En 1934, tras varios tiroteos de gran repercusión, el Congreso utilizó su poder impositivo para promulgar la Ley Nacional de Armas de Fuego. Esta ley exigía a los particulares el pago de una tasa de 200 dólares antes de transferir o fabricar ciertas armas de fuego —además de registrarlas— con el fin de frenar estas actividades. Sin embargo, el año pasado, la Ley Unificada eliminó este impuesto para algunas categorías, como las escopetas de cañón corto, los rifles de cañón corto y los silenciadores.

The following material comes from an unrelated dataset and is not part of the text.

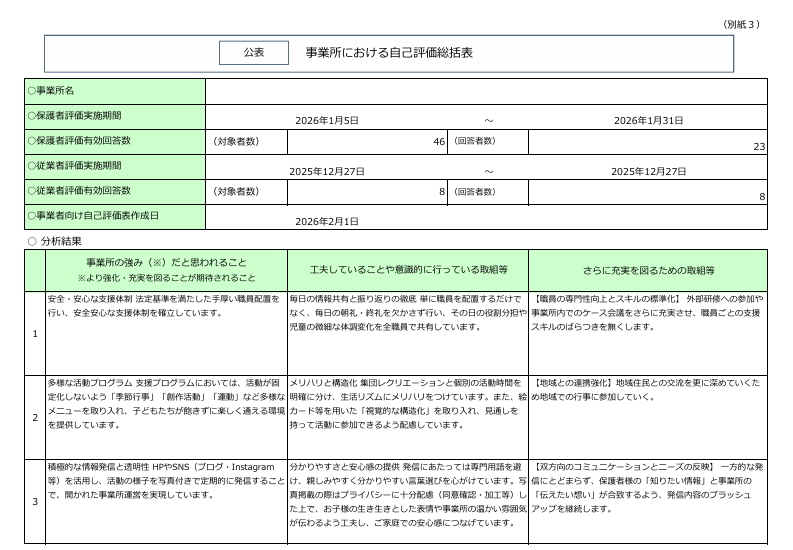793x550 pixels.
Task: Click row number 1 in analysis table
Action: click(x=35, y=333)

El mismo día en que el presidente Donald Trump promulgó la ley en julio de 2025, grupos comerciales de armas de fuego, empresas de armas y un propietario de armas de San Angelo presentaron una demanda para anular partes de la Ley Nacional de Armas de Fuego (NFA). Poco más de un mes después, Texas y otros 14 estados gobernados por republicanos se unieron a la demanda.
El 5 de agosto, el juez de distrito estadounidense James Wesley Hendrix, en Lubbock, dictaminó que las regulaciones, promulgadas bajo la autoridad de los legisladores para imponer impuestos, no podían continuar vigentes después de que se revocara el impuesto.

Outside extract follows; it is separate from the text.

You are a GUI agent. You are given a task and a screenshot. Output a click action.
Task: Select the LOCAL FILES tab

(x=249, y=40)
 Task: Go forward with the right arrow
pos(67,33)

«Las disposiciones impugnadas de la NFA son inconstitucionales», escribió el juez designado por Trump . «La decisión del Congreso de eliminar la transferencia y la imposición de impuestos es relevante, y los demandados no pueden salvar el marco regulatorio de la NFA apelando a una facultad que el Congreso jamás invocó. Los esfuerzos para que la NFA sea constitucional deben provenir del Congreso, no de este Tribunal».
Hendrix limitó el alcance de su orden a las personas y grupos que formaban parte de la demanda, así como a sus clientes o miembros actuales y futuros. Además, la orden judicial abarca a las agencias estatales y subdivisiones políticas de los 15 estados que se unieron a la demanda.

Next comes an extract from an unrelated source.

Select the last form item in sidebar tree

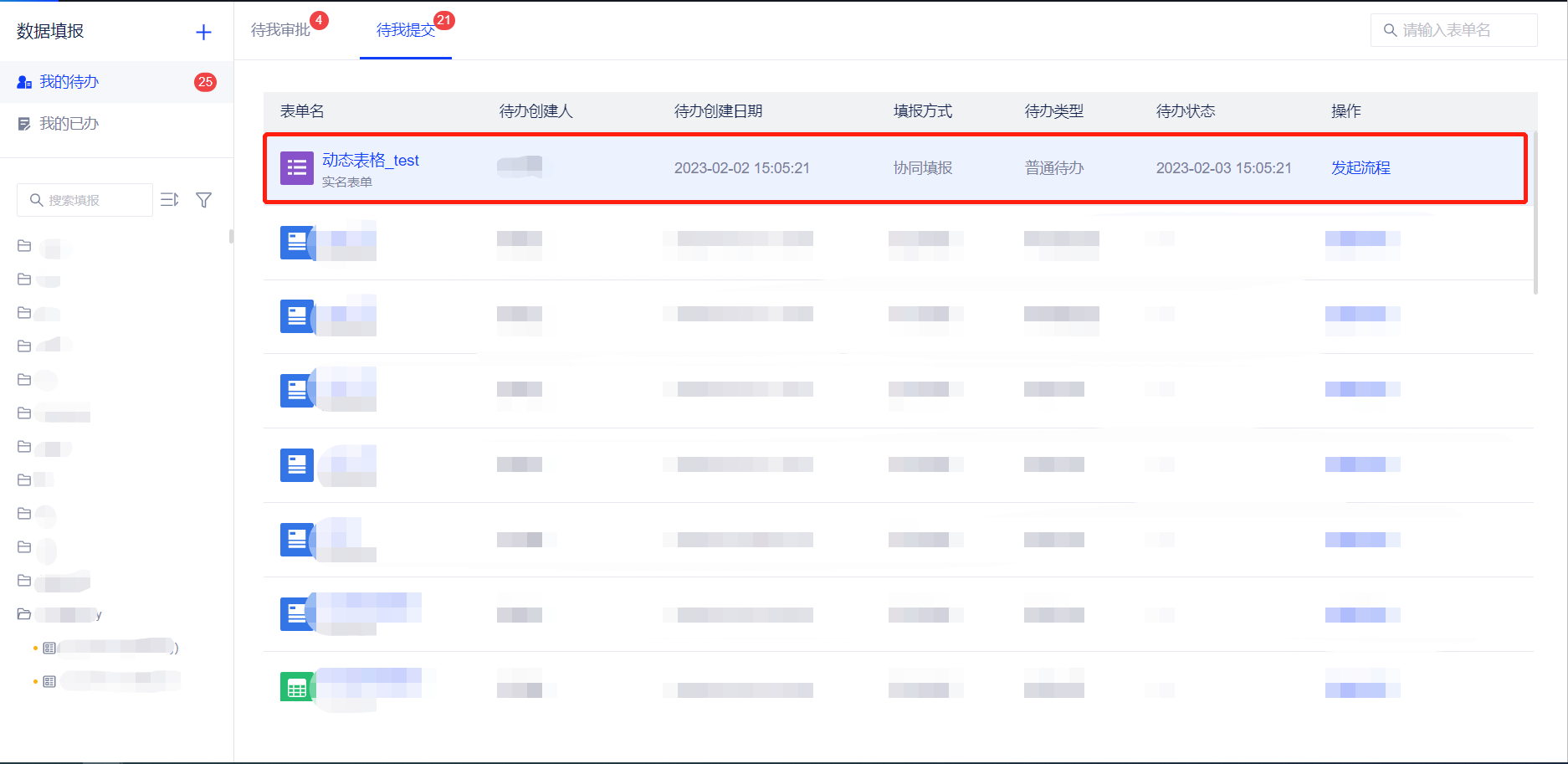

El Departamento de Justicia aún podría apelar dentro de los 60 días posteriores a la decisión de Hendrix, pero sus planes no están claros.
“El Departamento respeta los derechos de los estadounidenses amparados por la Segunda Enmienda y actualmente está evaluando el impacto del fallo judicial”, declaró el Departamento de Justicia en un comunicado el jueves.
La falta de una apelación de emergencia se produjo después de que un grupo de republicanos en el Congreso, incluidos nueve de Texas, instaran al recién nombrado fiscal general de Estados Unidos, Todd Blanche, a no impugnar la decisión judicial. El jueves, celebraron la victoria.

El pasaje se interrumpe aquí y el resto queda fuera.